> [PAGE EXCERPT]
The Secret Life of Barnacles
November 16, 2012 | Josie Osborne
What sea creature spends its life on its head, attached to a rock, a log, or a whale by a large cement gland, waiting for the right moment to sweep its feathery feet through the water in hopes of catching a few morsels of food? A barnacle, of course!
Whether you knew it or not, you’ve seen barnacles at the beach – small, white, miniature volcano-like blobs stuck to the rocks, looking about as interesting as paint drying. What you see is essentially the barnacle’s house, a set of four to six interlocking calcium carbonate plates with a small hatch door on the top. The barnacle is a shrimp-like creature living inside the volcano-house. At low tide, the barnacle house closes up tight to keep moisture inside, but at high tide, the doors open and out come the barnacle’s cirri (feathery feet) which are specially adapted with tufts and hairs to filter the water (like a comb, like the baleen of a whale) to catch small particles of food, which get swept right into the house and to the barnacle’s mouth.

> [WHAT THE TASK ASKS]
Answer these questions from the barnacle article:
1. What attaches a barnacle to a rock, log, or whale?
2. How many plates make up the barnacle's house, and what are they made of?
3. What does the barnacle house do at low tide?
The listing that comes next is drawn from a separate, unrelated source.

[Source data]
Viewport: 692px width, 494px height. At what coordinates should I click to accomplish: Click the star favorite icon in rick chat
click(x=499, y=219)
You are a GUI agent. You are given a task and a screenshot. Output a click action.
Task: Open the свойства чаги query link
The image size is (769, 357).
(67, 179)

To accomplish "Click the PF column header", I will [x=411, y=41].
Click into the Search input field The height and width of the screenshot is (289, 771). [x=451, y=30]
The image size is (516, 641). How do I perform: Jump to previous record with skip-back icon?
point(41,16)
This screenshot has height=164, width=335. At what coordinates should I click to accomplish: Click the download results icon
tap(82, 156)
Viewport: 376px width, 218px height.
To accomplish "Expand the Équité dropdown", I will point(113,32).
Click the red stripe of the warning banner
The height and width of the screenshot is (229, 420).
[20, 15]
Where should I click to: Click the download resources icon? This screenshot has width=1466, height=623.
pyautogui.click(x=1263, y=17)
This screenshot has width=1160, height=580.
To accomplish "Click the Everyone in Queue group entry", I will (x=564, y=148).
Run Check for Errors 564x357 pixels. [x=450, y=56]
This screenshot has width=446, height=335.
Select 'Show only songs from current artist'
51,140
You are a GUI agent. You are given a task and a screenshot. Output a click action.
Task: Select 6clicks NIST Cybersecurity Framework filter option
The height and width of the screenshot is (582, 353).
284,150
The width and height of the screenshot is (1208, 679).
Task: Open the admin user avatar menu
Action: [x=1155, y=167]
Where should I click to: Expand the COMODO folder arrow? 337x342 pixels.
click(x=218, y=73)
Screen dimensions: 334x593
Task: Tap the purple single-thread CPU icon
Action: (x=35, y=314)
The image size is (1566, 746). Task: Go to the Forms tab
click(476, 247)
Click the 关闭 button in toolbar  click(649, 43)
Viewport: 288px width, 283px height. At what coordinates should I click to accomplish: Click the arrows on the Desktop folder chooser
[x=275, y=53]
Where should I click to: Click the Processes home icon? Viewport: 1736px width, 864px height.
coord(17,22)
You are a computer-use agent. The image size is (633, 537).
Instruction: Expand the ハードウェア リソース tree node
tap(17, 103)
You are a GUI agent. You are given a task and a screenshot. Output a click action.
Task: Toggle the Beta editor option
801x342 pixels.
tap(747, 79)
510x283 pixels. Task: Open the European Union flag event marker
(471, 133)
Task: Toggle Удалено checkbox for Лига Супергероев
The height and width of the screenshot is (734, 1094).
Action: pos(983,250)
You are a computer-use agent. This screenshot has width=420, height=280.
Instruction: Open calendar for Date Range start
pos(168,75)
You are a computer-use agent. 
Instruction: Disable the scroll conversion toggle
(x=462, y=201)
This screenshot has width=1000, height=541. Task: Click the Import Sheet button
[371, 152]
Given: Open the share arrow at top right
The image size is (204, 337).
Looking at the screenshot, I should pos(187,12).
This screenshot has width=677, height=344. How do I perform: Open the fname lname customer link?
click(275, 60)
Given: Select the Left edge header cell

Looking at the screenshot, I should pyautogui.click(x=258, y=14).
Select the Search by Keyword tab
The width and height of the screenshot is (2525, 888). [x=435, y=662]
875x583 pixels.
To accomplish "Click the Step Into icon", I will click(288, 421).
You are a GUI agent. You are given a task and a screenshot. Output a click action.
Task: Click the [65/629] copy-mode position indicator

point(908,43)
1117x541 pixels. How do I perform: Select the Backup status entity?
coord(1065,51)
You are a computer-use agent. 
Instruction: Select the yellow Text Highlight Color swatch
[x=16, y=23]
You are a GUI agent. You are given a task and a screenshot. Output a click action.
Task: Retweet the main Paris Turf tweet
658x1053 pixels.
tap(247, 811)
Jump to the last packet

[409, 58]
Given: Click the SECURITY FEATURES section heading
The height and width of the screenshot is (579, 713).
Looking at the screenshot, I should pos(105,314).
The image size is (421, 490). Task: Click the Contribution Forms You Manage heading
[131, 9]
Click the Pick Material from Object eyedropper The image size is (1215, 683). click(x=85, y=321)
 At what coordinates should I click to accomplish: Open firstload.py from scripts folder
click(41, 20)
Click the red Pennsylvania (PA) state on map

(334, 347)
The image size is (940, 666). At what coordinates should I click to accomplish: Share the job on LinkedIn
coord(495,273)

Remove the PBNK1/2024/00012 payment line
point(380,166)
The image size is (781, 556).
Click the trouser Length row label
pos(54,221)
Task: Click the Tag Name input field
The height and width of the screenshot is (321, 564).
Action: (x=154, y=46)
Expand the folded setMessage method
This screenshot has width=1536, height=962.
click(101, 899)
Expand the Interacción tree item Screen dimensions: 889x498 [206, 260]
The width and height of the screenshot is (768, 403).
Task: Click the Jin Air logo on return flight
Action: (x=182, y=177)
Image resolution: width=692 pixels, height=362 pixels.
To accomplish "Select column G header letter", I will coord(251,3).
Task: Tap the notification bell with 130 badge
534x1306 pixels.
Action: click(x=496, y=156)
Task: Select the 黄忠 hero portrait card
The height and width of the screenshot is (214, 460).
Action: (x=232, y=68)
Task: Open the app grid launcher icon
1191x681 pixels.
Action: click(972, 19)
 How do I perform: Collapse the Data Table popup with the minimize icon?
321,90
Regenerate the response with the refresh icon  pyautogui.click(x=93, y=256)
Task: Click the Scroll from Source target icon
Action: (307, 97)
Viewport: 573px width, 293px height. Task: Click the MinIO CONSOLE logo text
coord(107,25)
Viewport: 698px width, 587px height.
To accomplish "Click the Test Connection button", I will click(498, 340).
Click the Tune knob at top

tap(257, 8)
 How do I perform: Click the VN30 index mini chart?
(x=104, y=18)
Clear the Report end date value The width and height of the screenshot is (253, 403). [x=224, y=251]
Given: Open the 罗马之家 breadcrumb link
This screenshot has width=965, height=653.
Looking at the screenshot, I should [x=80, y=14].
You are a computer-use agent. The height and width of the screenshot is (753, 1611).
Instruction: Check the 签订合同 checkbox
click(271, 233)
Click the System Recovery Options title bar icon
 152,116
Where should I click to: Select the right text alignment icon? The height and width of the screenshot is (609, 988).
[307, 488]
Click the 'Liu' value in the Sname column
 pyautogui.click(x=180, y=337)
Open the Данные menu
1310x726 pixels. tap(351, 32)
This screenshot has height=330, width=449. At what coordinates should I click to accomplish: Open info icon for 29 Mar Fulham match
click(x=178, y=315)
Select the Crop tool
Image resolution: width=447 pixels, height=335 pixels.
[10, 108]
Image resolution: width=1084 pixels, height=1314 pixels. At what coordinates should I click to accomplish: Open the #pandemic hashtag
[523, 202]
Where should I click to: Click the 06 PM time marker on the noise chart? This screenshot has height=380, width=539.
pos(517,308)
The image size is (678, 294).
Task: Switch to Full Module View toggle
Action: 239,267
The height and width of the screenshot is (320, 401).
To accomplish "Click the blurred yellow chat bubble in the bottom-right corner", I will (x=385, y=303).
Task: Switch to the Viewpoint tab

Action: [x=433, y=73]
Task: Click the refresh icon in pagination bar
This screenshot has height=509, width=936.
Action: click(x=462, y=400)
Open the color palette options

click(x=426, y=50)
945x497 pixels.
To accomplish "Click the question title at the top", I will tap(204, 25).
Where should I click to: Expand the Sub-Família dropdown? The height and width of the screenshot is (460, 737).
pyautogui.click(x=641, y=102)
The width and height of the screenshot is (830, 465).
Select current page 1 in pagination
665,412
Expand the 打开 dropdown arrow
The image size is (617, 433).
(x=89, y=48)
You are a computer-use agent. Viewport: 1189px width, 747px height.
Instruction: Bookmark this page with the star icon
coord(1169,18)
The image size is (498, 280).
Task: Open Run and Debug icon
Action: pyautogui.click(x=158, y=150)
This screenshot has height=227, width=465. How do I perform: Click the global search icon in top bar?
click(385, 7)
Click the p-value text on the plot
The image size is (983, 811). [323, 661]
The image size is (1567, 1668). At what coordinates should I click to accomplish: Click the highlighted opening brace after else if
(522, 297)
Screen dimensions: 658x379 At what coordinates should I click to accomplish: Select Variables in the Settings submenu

> [RESULT BELOW]
1. A large cement gland.
2. Four to six interlocking plates made of calcium carbonate.
3. It closes up tight to keep moisture inside.